On Tuesday, Annapurna Sugar Mill issued a statement saying there is an involvement of a middleman in the protest.
“Hari Shyam Raya, who calls himself a farmer and is leading the protest as secretary of the Sugarcane Farmers Struggle Committee, is a middleman and in the name of protest he has been negotiating with us,” reads the statement. “He has taken Rs33.39 million on different dates from us threatening us with protests.”
According to the statement, Raya bought receipts from the farmers at low rates and sold them to the mill owners at high rates.
The Post’s attempts to get in touch with Raya were unsuccessful.
But Mishra dismissed the accusations.
“When they reached an agreement with us we were farmers. Now we are middlemen,” he told the Post. “We have the people’s sympathy but such accusations are character assassination bid. They have done this because we refused to sit for talks.”
Jagdish Chandra Pokharel, an economist, said that blaming the farmers that they are middlemen further complicates the issue, reducing the trust in the government.
According to the Ministry of Industry, Commerce and Supplies, Annapurna Sugar Mill, Sarlahi has Rs170 million outstanding dues, Indira Sugar Mill, Nawalparasi Rs40.70 million, Lumbini Sugar Mill Rs80.41 million, and Shree Ram Sugar Mill Rs350 million.
“The sugar mill owners have said that they have around Rs550 million in outstanding dues,” said Narayan Prasad Regmi, joint-secretary at the ministry. “But sugarcane farmers have been saying that they have Rs900 million dues yet to be cleared.”
The ministry had asked the sugar mill owners to provide details of dues cleared by Tuesday.
But according to Urmila KC, spokesperson for the ministry, the ministry had not received any details as of 5pm on Tuesday.
During a meeting with the sugar mill owners on November 24, Minister Bhatta had instructed them to clear the outstanding dues owed to the farmers. The ministry has given a month’s time to sugar mill owners to make the payments. Sugar mill owners have said that the payments are being made gradually.
According to economist Pokharel, if the sugar mills are having problems in generating income due to the pandemic and are not being able to pay up, the government should facilitate them so that the farmers get their dues paid.
“But if the mills have sold the sugar and made money out of it and are not paying the farmers, it is not justified and this needs to be seriously addressed by the government,” he said.

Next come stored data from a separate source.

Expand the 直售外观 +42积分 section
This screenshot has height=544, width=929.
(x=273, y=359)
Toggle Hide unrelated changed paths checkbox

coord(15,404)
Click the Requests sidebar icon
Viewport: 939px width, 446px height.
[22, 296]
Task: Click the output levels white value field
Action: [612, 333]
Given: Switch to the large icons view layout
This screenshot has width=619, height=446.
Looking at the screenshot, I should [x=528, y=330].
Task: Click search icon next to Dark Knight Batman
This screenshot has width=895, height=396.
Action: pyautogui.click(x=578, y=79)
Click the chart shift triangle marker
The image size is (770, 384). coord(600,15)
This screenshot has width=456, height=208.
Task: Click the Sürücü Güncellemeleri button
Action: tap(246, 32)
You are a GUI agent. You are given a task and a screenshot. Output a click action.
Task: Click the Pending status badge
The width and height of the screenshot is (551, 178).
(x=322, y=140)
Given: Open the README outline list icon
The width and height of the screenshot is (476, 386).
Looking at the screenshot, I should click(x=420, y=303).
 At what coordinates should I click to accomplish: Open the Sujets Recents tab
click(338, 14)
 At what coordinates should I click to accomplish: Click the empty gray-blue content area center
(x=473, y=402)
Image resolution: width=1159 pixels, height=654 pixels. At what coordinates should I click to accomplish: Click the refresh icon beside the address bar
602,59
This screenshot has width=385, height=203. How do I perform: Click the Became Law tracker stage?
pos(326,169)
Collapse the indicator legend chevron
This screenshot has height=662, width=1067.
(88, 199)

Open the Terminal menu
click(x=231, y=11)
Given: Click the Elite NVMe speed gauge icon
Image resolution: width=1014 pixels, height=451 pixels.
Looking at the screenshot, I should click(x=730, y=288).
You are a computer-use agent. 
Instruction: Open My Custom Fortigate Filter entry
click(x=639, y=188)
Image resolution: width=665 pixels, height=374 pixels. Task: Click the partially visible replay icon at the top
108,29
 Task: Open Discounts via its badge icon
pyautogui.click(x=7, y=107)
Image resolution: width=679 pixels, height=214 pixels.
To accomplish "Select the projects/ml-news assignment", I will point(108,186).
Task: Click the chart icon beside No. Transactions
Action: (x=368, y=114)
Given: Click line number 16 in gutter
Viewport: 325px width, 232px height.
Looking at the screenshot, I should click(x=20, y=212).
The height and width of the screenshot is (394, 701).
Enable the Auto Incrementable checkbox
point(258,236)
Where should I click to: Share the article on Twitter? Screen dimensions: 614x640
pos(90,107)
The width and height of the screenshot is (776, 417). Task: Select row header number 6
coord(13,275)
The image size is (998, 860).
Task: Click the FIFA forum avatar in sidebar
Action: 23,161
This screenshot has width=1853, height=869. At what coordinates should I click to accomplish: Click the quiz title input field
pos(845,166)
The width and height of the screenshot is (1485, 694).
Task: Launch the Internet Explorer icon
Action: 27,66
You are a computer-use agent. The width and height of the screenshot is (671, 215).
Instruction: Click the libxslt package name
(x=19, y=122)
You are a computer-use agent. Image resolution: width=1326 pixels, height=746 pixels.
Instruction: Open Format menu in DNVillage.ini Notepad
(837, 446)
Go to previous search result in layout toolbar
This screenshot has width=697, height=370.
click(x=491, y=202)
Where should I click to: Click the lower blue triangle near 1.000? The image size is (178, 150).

Sugar mill owners buy sugarcane on credit from the farmers and are supposed to pay them after selling the sugar. However, the mill owners have been failing to pay them for a number of years as a result of which the debt has been increasing. With sugar mills limited in number, the sugarcane farmers’ vulnerability is exploited by the mill owners.
The protesting farmers say it is up to the government to make sure they get paid in any way possible.
“The government can make the payment from the Prime Minister Relief Fund or any other fund and can recoup it from sugar mill owners with interest,” said Mishra. “As the government failed to implement the agreement signed with farmers last year to clear the dues, our trust in the government has broken.”
According to Pokharel, former vice-chairman of the National Planning Commission, the issues of sugarcane farmers need to be solved by the government agency that fixes the minimum support price for the crop.
“Since the economy is down and the government has said agriculture will be prioritised, it should act like it is focussed on the sector,” he said. “Farmers plant crops with the money received and if they do not receive money on time then the farming cycle gets impacted affecting, the livelihood of the farmers.”
“The talks and agreement were already done last year and there is no point in repeating the same thing this year,” Mishra said. “We just want our outstanding dues. That’s all.”